I have a dataframe which I want to write it as single json file with a specific name. I tried below

df2 = df1.select(df1.col1,df1.col2)
df2.write.format('json').save('/path/file_name.json') # didnt work, writing in folder 'file_name.json' and files with part-XXX
df2.toJSON().saveAsTextFile('/path/file_name.json')  # didnt work, writing in folder 'file_name.json' and files with part-XXX

Appreciate if some one can provide a solution.

Lijju Mathew
  • 1,911
  • 6
  • 20
  • 26

4 Answers4

30

You need to save this on single file using below code:-

df2 = df1.select(df1.col1,df1.col2)
df2.coalesce(1).write.format('json').save('/path/file_name.json')

This will make a folder with file_name.json. Check this folder you can get a single file with whole data part-000

Rakesh Kumar
  • 4,319
  • 2
  • 17
  • 30
  • 9
    I wanted to write with a specific name file_name.json. Is there a direct way of writing it, other than renaming it ? – Lijju Mathew Apr 07 '17 at 12:28
  • 1
    instead writing this file_name.json use your name like file_name – Rakesh Kumar Apr 07 '17 at 12:32
  • 1
    Because you are using spark, your data is spread across multiple nodes, computing in parallel and sent in part to your directory. One of the reasons to use spark is that the data cannot be stored locally. So this is how the data is output. The larger your file the larger more "part" files should come through. – lwileczek Oct 31 '17 at 14:34
  • @LijjuMathew: This should be what you are looking for : https://stackoverflow.com/a/60442604/530399 – Bikash Gyawali Apr 19 '21 at 12:43
6

You can do it by converting to a pandas df previously:

df.toPandas().to_json('path/file_name.json', orient='records', force_ascii=False, lines=True)
fedosique
  • 86
  • 2
  • 2
2

Pyspark stores the files in smaller chunks and as far as I know, we can not store the JSON directly with a single given file name. I think this small python function will be helpful to what you're trying to achieve.

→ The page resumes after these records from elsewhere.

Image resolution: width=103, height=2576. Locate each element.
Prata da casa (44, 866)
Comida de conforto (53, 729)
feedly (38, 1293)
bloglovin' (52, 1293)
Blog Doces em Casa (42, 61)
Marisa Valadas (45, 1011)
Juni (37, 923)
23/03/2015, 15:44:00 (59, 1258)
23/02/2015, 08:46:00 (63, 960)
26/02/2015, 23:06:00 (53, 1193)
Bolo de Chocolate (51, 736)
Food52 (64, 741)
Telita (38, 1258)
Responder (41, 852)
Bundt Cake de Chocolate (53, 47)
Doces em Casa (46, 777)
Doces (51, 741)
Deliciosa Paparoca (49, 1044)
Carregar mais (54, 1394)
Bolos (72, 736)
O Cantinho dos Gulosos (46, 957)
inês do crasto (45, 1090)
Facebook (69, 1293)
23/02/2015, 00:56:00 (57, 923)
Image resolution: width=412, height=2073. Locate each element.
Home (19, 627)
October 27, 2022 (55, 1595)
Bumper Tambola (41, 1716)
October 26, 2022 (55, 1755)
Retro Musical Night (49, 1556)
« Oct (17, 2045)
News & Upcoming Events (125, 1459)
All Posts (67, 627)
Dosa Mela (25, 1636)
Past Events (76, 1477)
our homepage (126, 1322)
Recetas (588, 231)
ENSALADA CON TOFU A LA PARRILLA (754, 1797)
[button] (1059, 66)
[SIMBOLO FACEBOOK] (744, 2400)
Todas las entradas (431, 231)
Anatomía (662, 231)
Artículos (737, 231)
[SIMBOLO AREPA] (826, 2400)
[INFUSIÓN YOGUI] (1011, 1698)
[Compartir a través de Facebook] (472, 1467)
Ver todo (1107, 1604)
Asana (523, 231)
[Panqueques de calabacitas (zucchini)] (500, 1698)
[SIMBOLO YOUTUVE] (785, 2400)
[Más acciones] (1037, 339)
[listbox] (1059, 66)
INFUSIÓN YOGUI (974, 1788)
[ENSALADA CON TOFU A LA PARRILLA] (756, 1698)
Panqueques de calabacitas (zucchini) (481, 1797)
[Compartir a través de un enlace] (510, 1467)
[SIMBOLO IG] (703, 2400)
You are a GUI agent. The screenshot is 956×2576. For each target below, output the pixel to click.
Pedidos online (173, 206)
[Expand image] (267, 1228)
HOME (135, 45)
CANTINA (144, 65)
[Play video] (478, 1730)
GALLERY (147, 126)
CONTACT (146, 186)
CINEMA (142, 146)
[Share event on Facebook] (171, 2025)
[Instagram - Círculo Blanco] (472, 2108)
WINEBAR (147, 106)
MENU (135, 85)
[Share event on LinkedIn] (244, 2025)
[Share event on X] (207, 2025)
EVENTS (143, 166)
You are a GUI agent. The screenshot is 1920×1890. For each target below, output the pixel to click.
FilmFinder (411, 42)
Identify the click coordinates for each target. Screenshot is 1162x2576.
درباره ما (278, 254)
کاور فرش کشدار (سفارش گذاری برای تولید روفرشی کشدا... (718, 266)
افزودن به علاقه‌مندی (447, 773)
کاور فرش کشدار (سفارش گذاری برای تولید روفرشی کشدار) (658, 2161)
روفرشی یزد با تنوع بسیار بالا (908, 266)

def saveResult (data_frame, temp_location, file_path):
    data_frame.write.mode('append').json(temp_location)
    file = dbutils.fs.ls(temp_location)[-1].path # last file is the json or can also use regex to determine this
    dbutils.fs.cp(file, file_path)
    dbutils.fs.rm(temp_location, recurse=True)

Basically, what's happening here is you are passing the data frame, the temp_location where all the file chunks are stored and the full file path (file path + filename) which you'd like to get as an output file. The function generates the chunks, deletes all the chunks, and saves the final file into the desired location with the desired file name.

-2

Here's another approach:

import os
df2 = df1.select(df1.col1,df1.col2)
df2.write.format('json').save('/path/folder_name')

os.system("cat /path/folder_name/*.json > /path/df.json")
os.system("rm -rf /path/folder_name")

Assuming this is done in the analysis phase and the exporting as a single json doesn't get carried into prod.